Selected passage =

◆ ◆ ◆ ◆ ◆ ◆ ◆

Methods: An anonymous, online survey was distributed to all IM residents at our institution to measure baseline PrEP awareness and prescribing patterns. A comprehensive PrEP lecture was formulated with assistance from infectious diseases (ID) faculty; focus was paid to addressing concerns about cost, safety, risk behavior compensation, and drug resistance. The lecture was made available electronically to those unable to attend the live session. PrEP knowledge and prescribing attitudes were measured and compared pre- and post-lecture. Fisher’s exact test was used for descriptive statistics.

◆ ◆ ◆ ◆ ◆ ◆ ◆

Records supplied =
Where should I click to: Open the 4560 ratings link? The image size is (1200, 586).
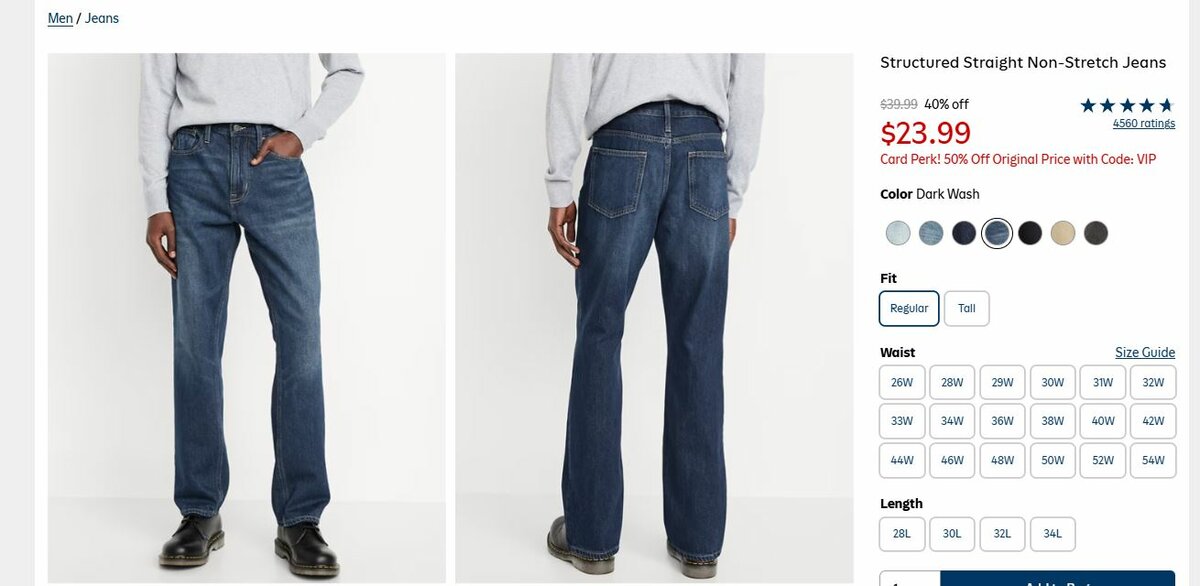[1144, 124]
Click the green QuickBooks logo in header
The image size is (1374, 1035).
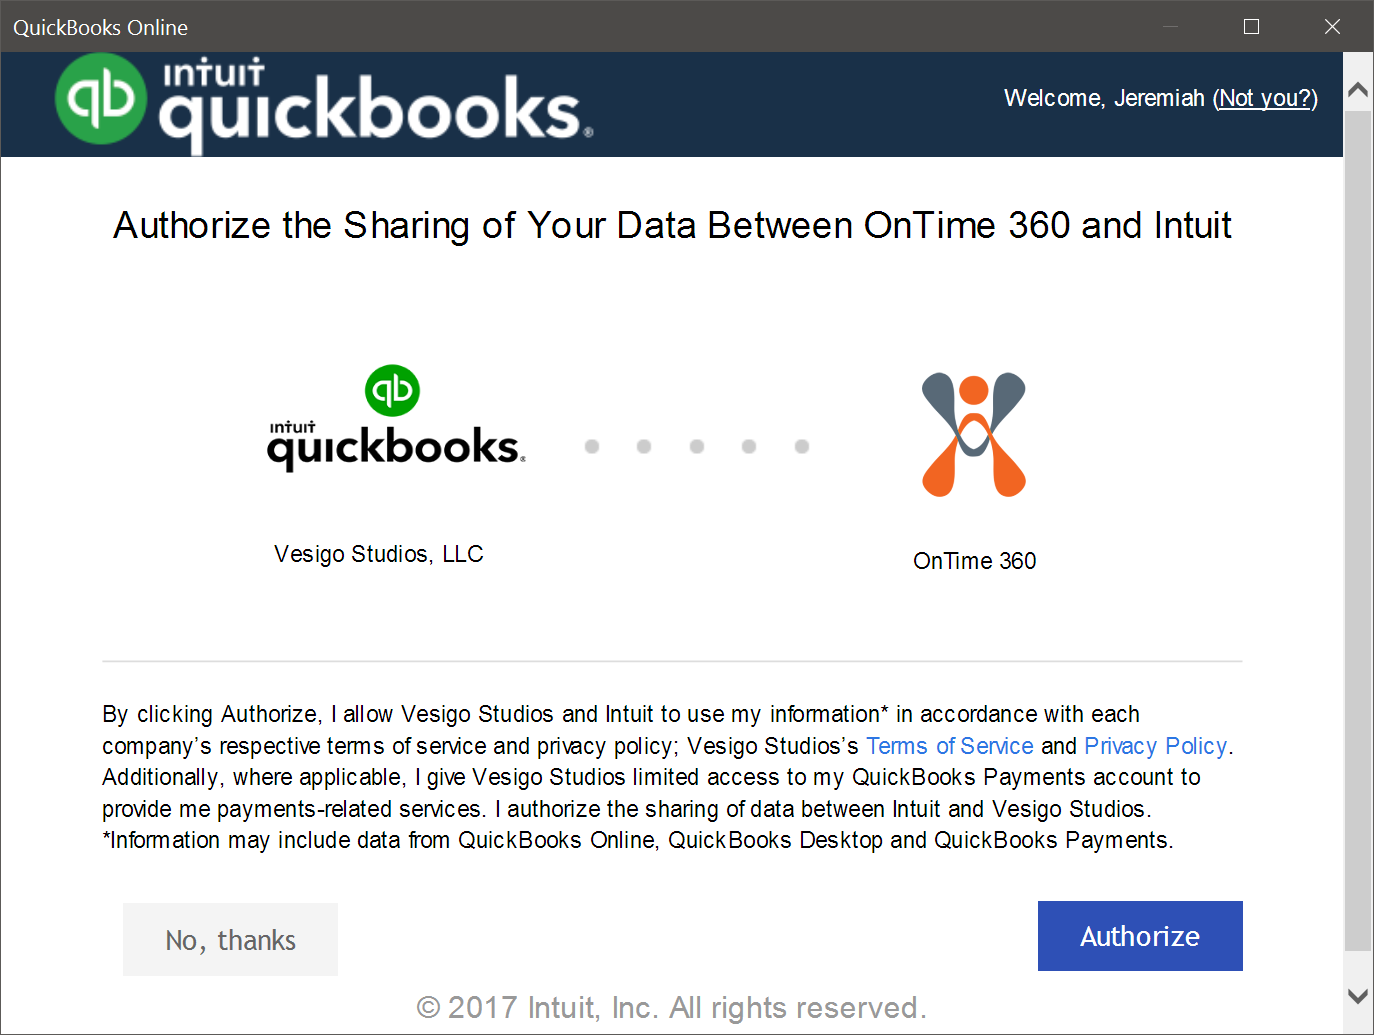pos(101,99)
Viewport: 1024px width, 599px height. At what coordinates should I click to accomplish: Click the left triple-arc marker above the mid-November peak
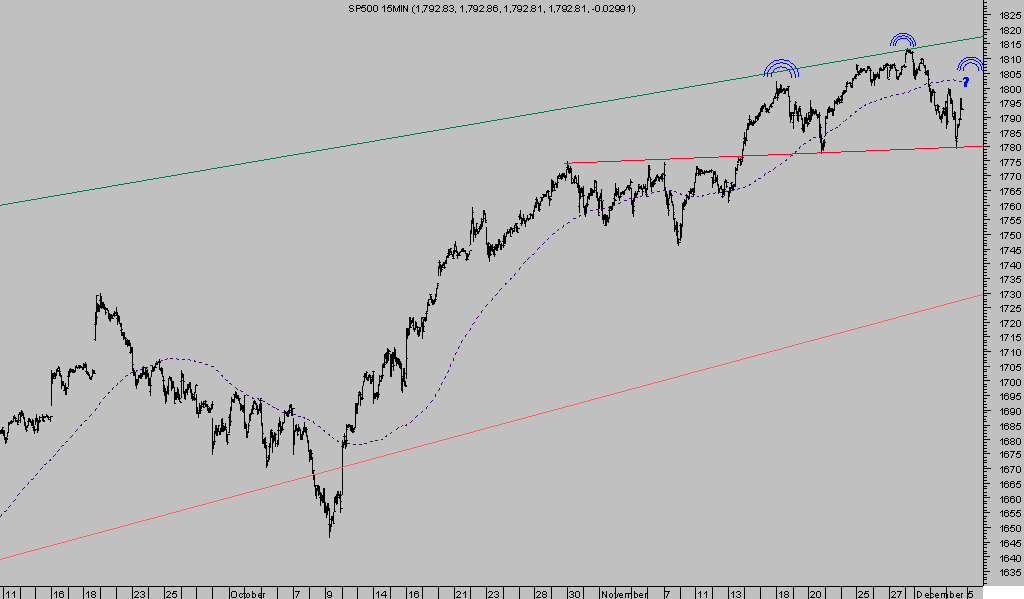click(x=781, y=69)
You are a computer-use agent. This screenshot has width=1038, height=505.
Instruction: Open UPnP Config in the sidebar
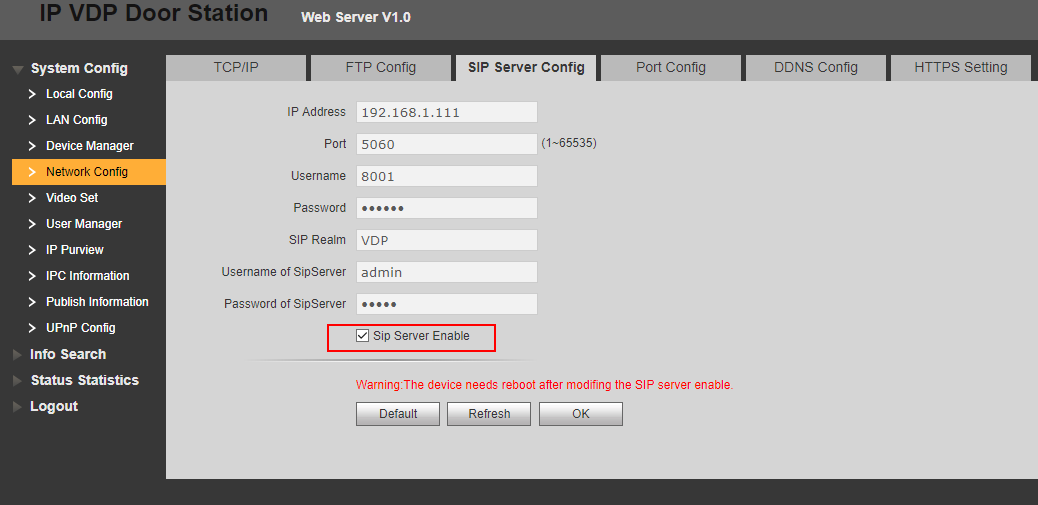80,328
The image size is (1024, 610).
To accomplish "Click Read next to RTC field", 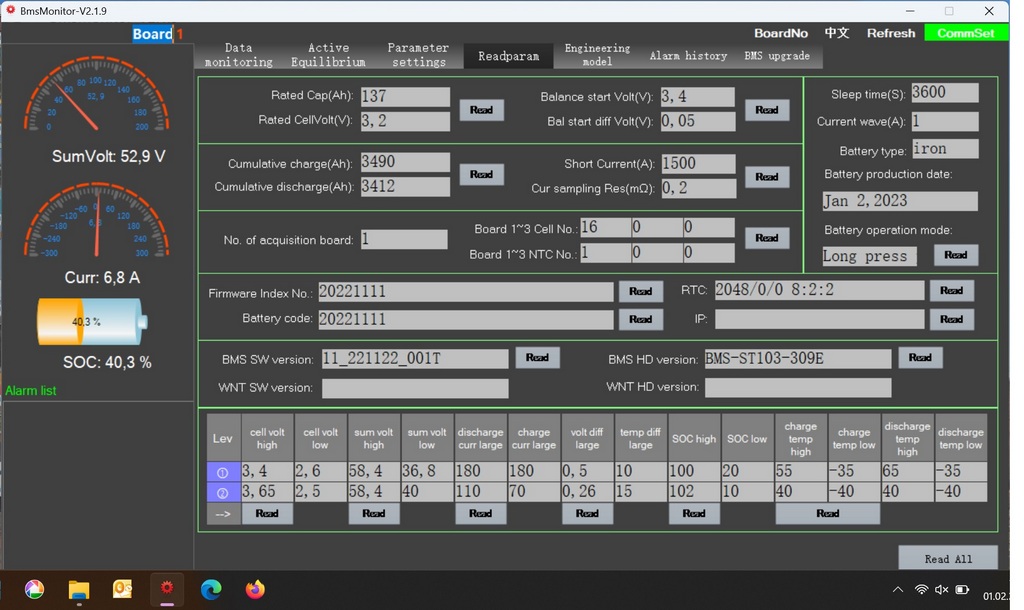I will [x=951, y=291].
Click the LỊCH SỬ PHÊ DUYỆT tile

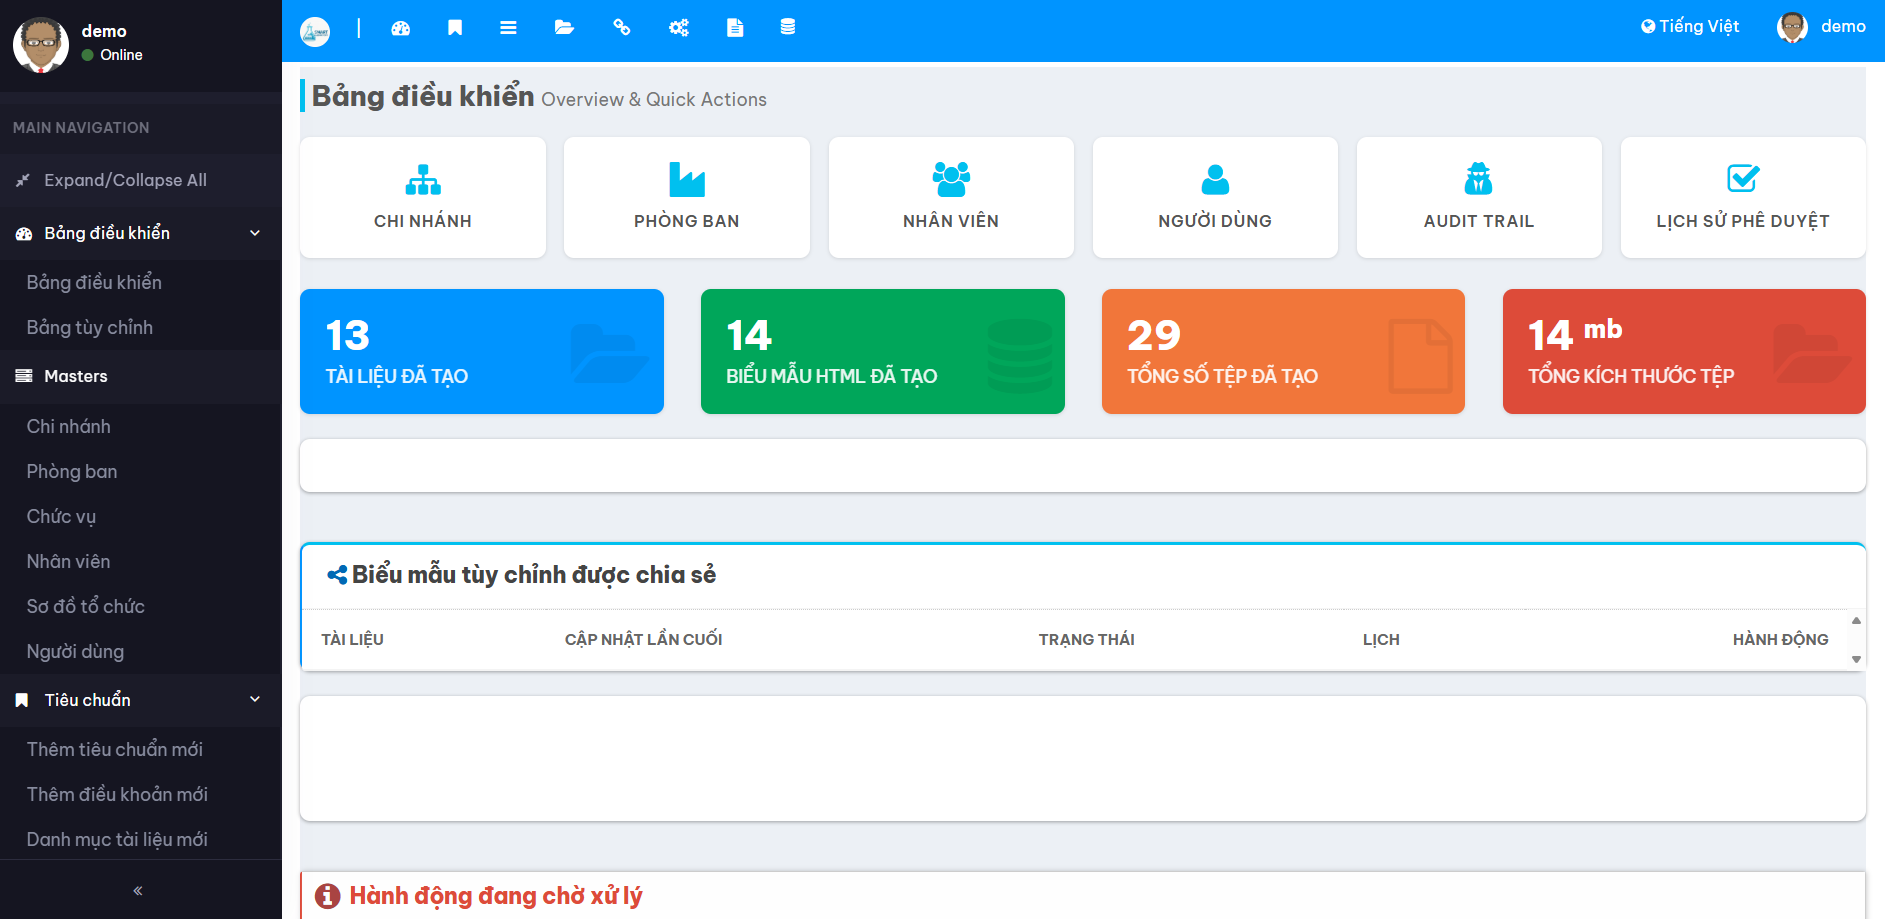(x=1742, y=197)
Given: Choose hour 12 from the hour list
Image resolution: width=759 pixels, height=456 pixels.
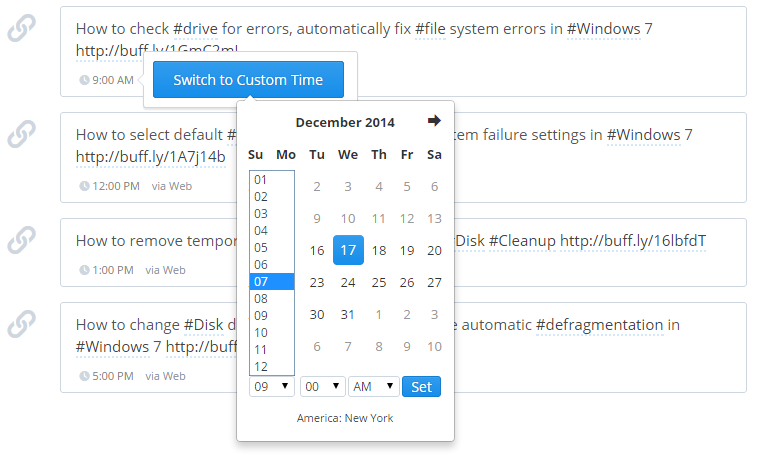Looking at the screenshot, I should tap(271, 366).
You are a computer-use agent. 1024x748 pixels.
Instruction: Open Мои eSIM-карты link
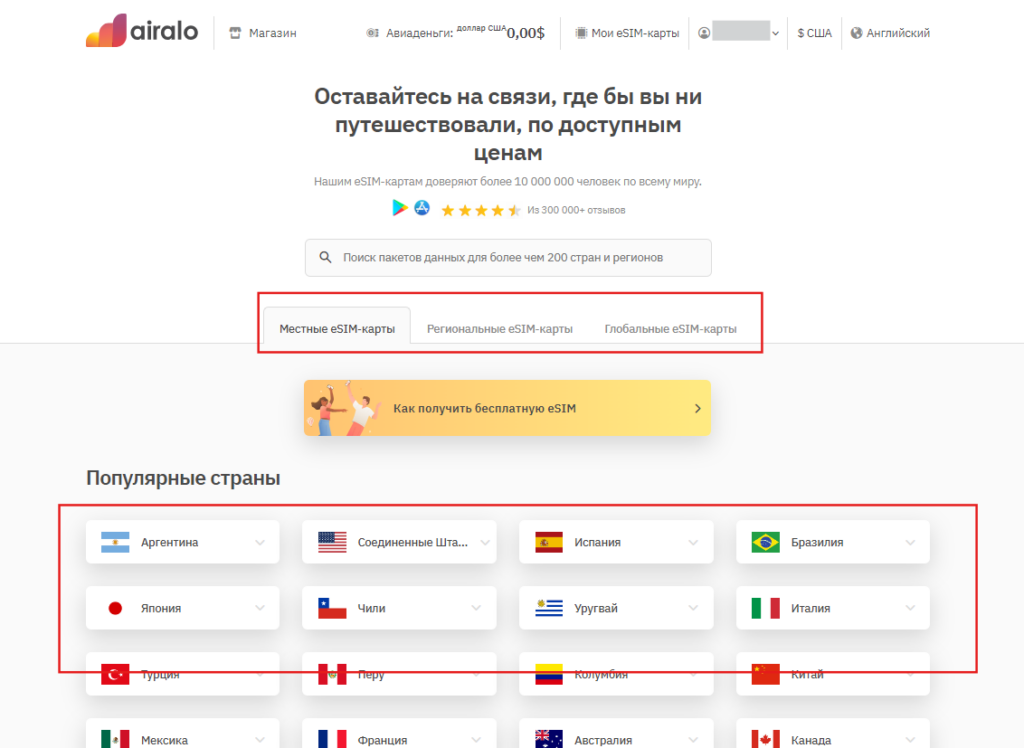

◆ ◆ ◆ ◆ ◆ ◆ ◆

Exercises =
A - Answer these questions about the methods section, one per line:
(i) To whom was the anonymous online survey distributed?
(ii) Who helped formulate the PrEP lecture?
(iii) Which test was used for descriptive statistics?
B - Using the methods section, explain in one to three sentences why the anonymous online survey was distributed to the IM residents.
C - Rewrite the paragraph of the methods section beginning "Methods: An anonymous, online survey" as a list, keeping its main facts.

Answers for this exercise =
A -
(i) It was distributed to all IM residents at the institution.
(ii) Infectious diseases (ID) faculty helped formulate it.
(iii) Fisher’s exact test was used.

B - The survey was distributed to measure the residents' baseline PrEP awareness and prescribing patterns.

C -
- An anonymous online survey went to all IM residents at the institution to measure baseline PrEP awareness and prescribing patterns.
- A comprehensive PrEP lecture was formulated with help from infectious diseases (ID) faculty. It focused on concerns about cost, safety, risk behavior compensation, and drug resistance.
- The lecture was made available electronically to those who could not attend the live session.
- PrEP knowledge and prescribing attitudes were measured and compared before and after the lecture.
- Fisher’s exact test was used for descriptive statistics.